I went to New York for work last Friday. It was a gray, rainy morning, dense with fog, and I sat in my seat on the airplane looking out of the small oval window stressing out about getting home that afternoon. I have enormous travel anxiety: not about safety while flying, but about weather. I fear- with an irrational ferocity – flights being delayed and canceled, not being able to get where I want to go (usually, home).
And then the plane lifted off, and we arced upward. Raindrops streaked down the windows at an angle that spoke of our steep ascent. It was gray and dark outside. And then, suddenly, full sunshine. Clear as a bell, and there were blue skies visible out across a thick carpet of fluffy white clouds. We were above the clouds, and I thought simultaneously of my favorite painting by Georgia O’Keeffe and of a particularly charming observation by Whit last summer.

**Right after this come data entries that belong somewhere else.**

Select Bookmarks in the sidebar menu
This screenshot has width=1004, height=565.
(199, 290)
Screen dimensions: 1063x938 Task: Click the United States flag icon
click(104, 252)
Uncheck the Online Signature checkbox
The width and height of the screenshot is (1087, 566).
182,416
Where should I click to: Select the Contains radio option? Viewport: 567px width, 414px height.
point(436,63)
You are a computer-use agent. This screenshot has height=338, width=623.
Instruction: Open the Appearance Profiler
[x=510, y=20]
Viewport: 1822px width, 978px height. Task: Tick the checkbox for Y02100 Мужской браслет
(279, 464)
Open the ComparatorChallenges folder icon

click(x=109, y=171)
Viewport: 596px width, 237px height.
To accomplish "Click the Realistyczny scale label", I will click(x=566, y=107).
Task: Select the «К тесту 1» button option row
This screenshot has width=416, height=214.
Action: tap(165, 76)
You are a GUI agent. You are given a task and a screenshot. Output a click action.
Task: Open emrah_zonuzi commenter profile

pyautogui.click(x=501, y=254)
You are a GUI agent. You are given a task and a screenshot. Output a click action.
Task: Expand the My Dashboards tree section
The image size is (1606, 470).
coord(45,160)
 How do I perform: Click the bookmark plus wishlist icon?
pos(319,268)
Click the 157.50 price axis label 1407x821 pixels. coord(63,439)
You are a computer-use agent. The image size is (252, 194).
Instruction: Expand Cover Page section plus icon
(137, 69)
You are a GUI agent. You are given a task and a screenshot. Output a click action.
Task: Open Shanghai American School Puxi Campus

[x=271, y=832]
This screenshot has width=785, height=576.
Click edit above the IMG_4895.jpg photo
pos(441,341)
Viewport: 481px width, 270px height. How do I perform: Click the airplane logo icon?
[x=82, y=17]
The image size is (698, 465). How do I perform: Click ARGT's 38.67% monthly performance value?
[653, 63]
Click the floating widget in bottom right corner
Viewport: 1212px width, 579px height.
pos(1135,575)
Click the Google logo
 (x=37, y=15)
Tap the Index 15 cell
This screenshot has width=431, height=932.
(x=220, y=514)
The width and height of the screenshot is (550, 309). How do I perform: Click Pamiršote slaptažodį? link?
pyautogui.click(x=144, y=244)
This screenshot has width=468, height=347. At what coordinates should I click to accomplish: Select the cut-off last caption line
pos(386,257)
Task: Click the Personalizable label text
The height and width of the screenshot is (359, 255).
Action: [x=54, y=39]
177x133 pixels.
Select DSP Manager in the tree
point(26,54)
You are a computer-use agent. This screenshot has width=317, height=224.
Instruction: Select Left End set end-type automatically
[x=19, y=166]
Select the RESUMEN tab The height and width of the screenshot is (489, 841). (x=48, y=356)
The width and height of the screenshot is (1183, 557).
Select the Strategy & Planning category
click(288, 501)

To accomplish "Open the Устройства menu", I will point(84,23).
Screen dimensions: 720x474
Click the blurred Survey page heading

We were stuck in a holding pattern above Laguardia for a while, but I was not bothered by it. I was transfixed by the clarity outside my window, by the simple, powerful truth that there is always blue sky somewhere. Above, below, or through the clouds. I have noted before that emotions are just clouds sliding across the sky of my mind, but while I find this metaphor poetic the truth is I often struggle to remember it.
Every time I am online in an airplane I vow to retain a sense of wonder about such a miracle. This time, I also swore to myself that I will try harder to keep the clouds – literal or metaphorical – in perspective.